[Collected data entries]
● ● ● ● ● ● ●
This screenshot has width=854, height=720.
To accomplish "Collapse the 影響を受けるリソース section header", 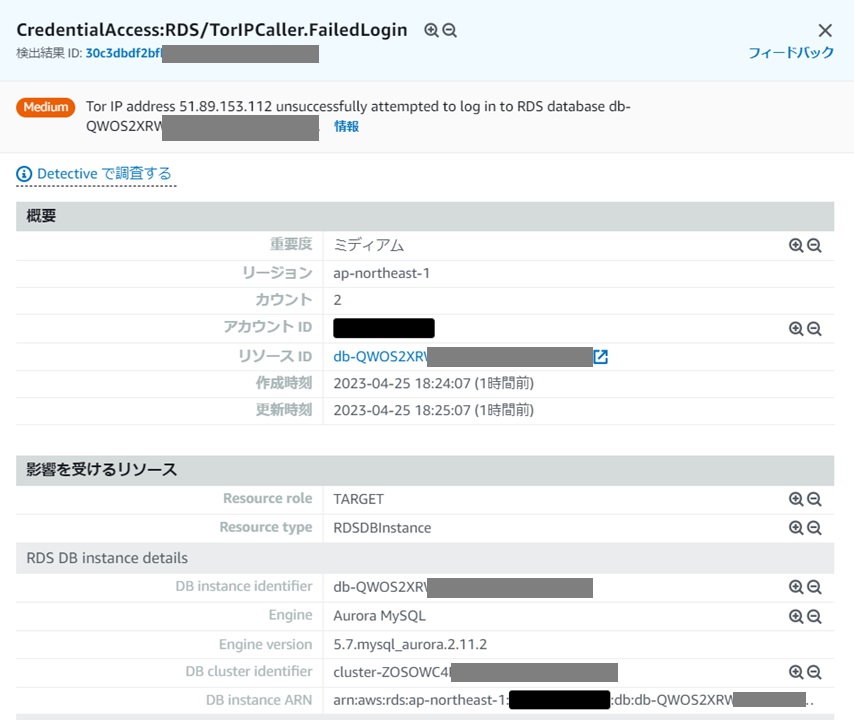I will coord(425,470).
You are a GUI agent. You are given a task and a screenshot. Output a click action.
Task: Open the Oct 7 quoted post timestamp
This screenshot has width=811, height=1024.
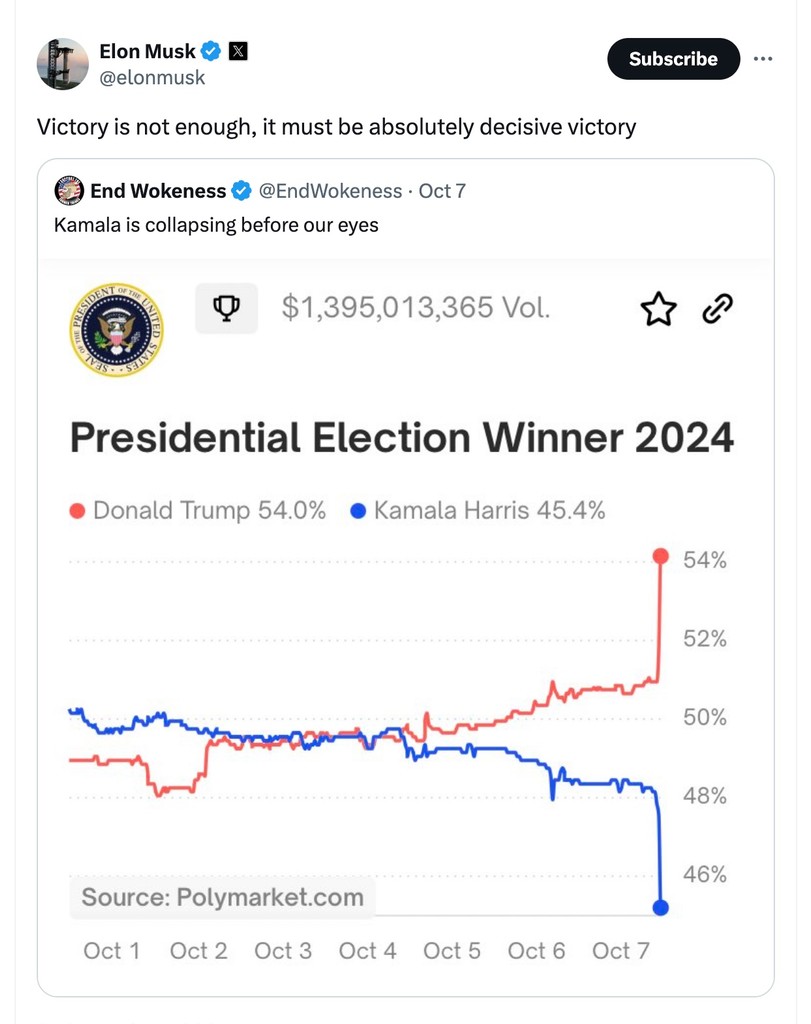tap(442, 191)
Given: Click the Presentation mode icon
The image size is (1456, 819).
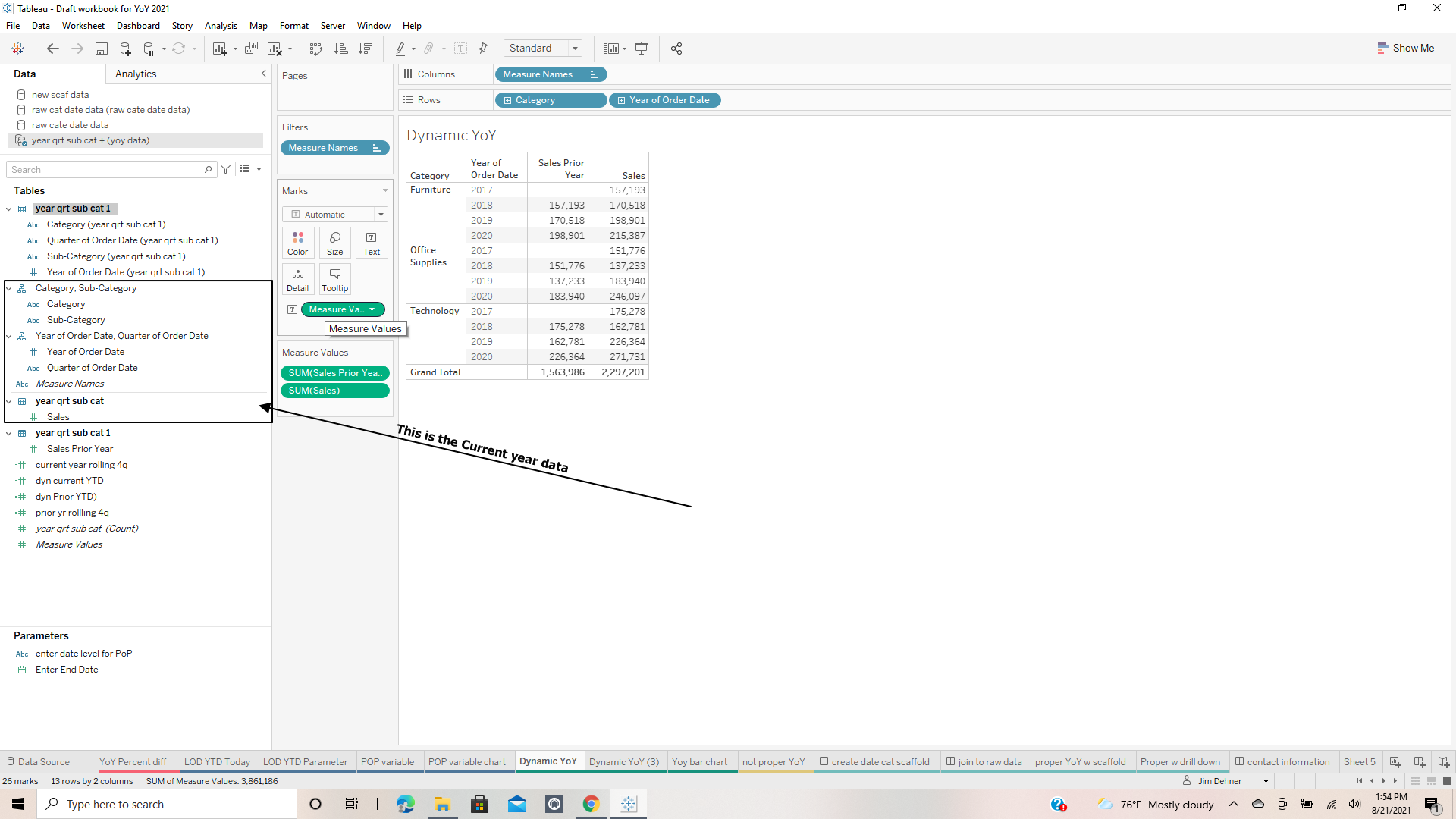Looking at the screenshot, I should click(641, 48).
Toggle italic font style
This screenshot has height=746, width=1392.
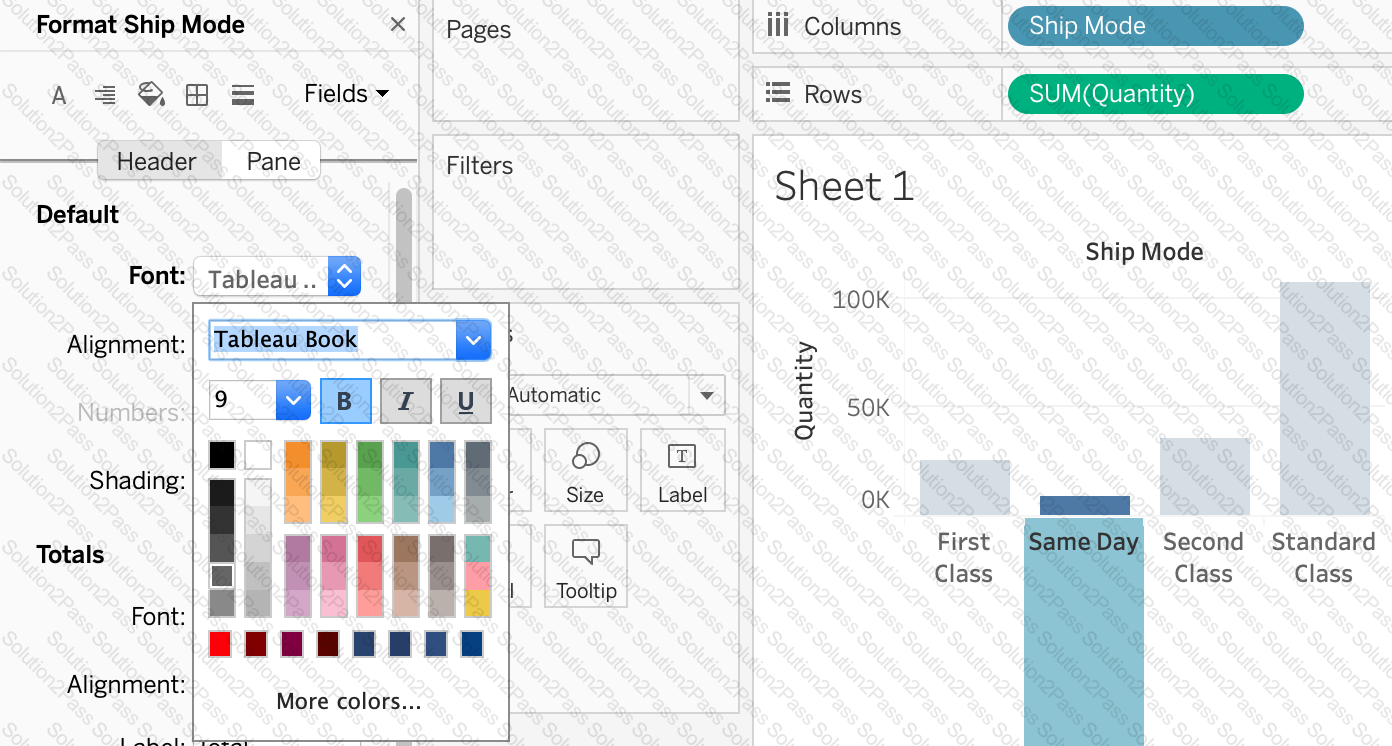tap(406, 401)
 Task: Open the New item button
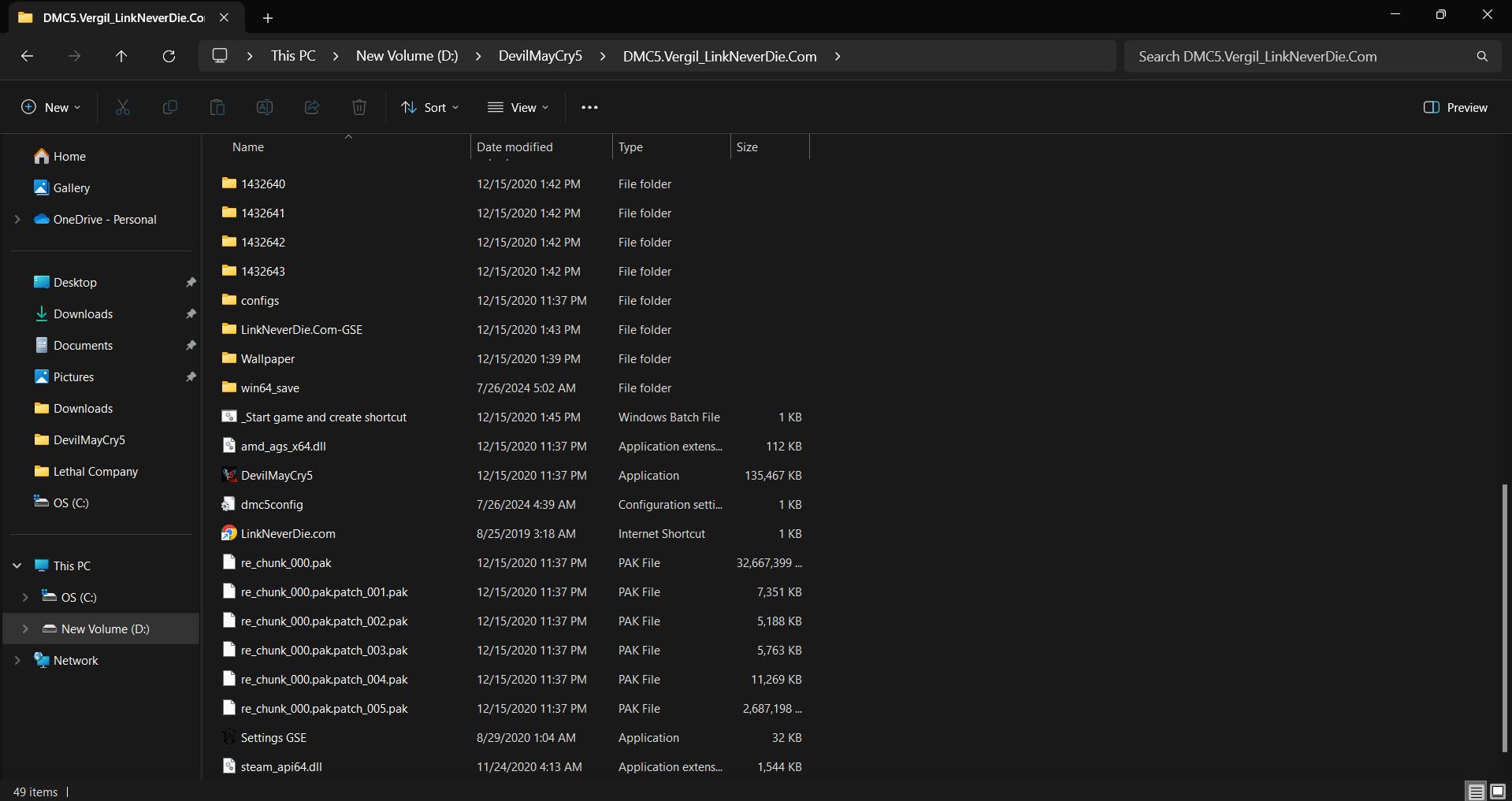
● ● ● ● ● ● ●
[Exercise description]
Transcribe every line from the one with "Toggle italic font style" to the last line of the records above, exactly, excluding pictures.

[Task solution]
Toggle italic font style
This screenshot has height=746, width=1392.
tap(406, 401)
 Task: Open the New item button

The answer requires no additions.